Mazda Publishers. 2011. 144 pp.
ISBN: 978-1-56859-287-9.
The poet’s father named him Leonardo after the great artist, Leonardo da Vinci, but most of his friends called him “Nardo.” And he had a group of devoted friends and admirers, two of whom, Lucian Stone and M.R. Ghanoonparvar, have written an appreciative introduction and afterword, respectively, to this posthumously published volume of Leonardo P. Alishan’s poetry.
His was a dark world, heavily shadowed by the Armenian Genocide, which his grandmother Guyane Abrahmian survived, but only after experiencing unspeakable horrors, including the beheading of her own father, the abandonment of her mother and a possible rape. And his life was marked by other tragedies as well — the death of his brother and the ultimate failure of his marriage. His themes are death, exile, loss, war and identity, only occasionally leavened by lyrical descriptions of the remembered lush gardens of Isfahan.

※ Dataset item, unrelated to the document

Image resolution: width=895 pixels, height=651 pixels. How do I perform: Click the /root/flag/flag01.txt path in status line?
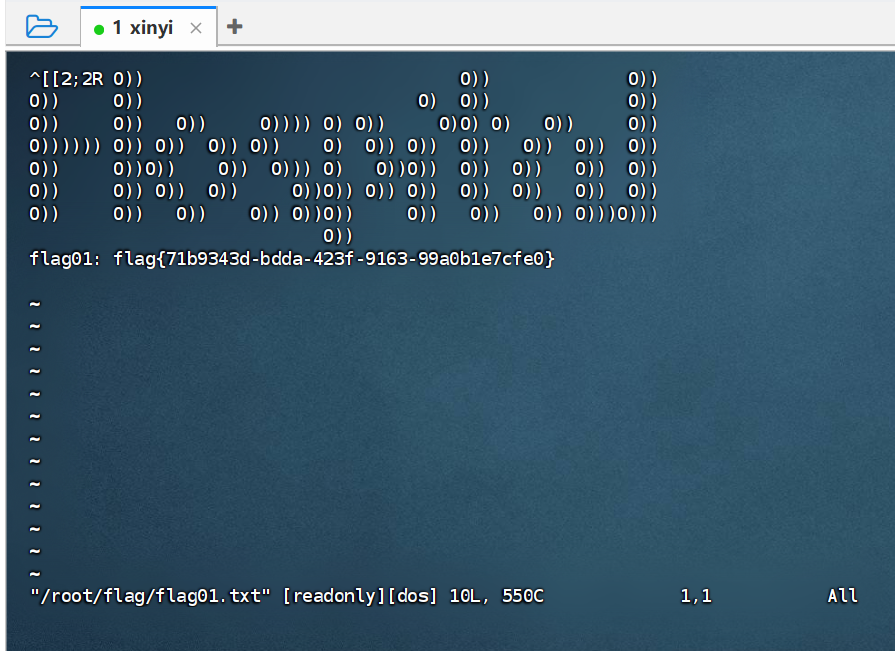click(x=151, y=596)
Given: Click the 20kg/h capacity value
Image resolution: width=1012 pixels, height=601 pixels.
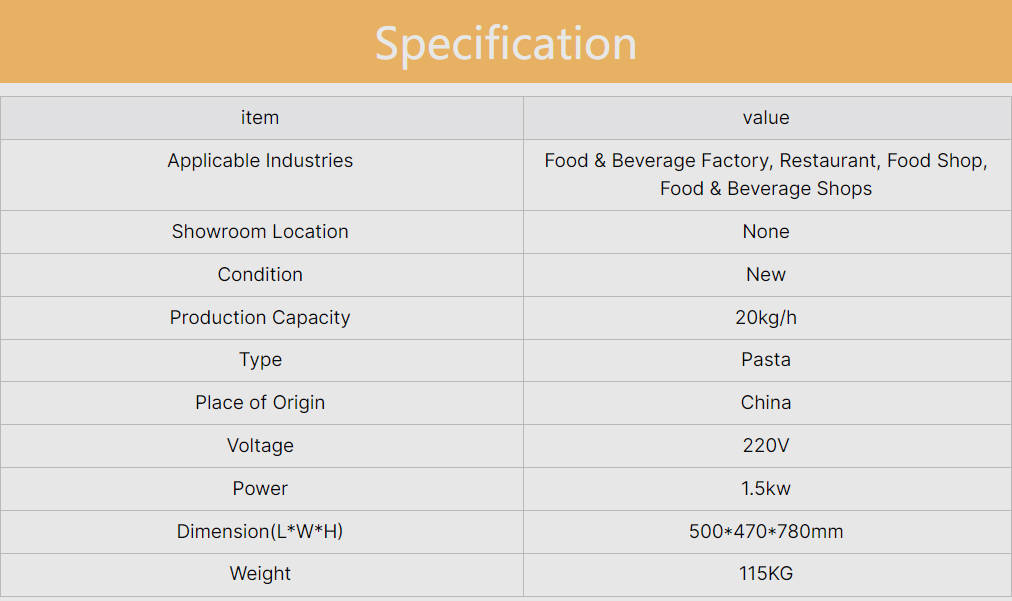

Alishan was born in 1951 in Tehran to Armenian parents, both of whom were natives of Isfahan. He earned a bachelor’s degree in 1973 from the National University of Iran and was then accepted for graduate study at the University of Texas in Austin. Sacco, his younger brother, also immigrated to Texas, but the two siblings followed very different paths. Sacco, who was addicted to drugs, died of an overdose in 1997. Nardo would move to Salt Lake City with his wife, where he was hired as a teaching fellow by the Middle East Center at the University of Utah. There he taught Persian and comparative literature.
Alishan’s first language was Armenian, his second Farsi and English was his third. Yet, he wrote his poems in English, often using the Japanese models — haiku, tanka and senryu. These Japanese models all mandate short poems of just a few lines and Alishan wrote many of these. But there are also longer works, written in free verse.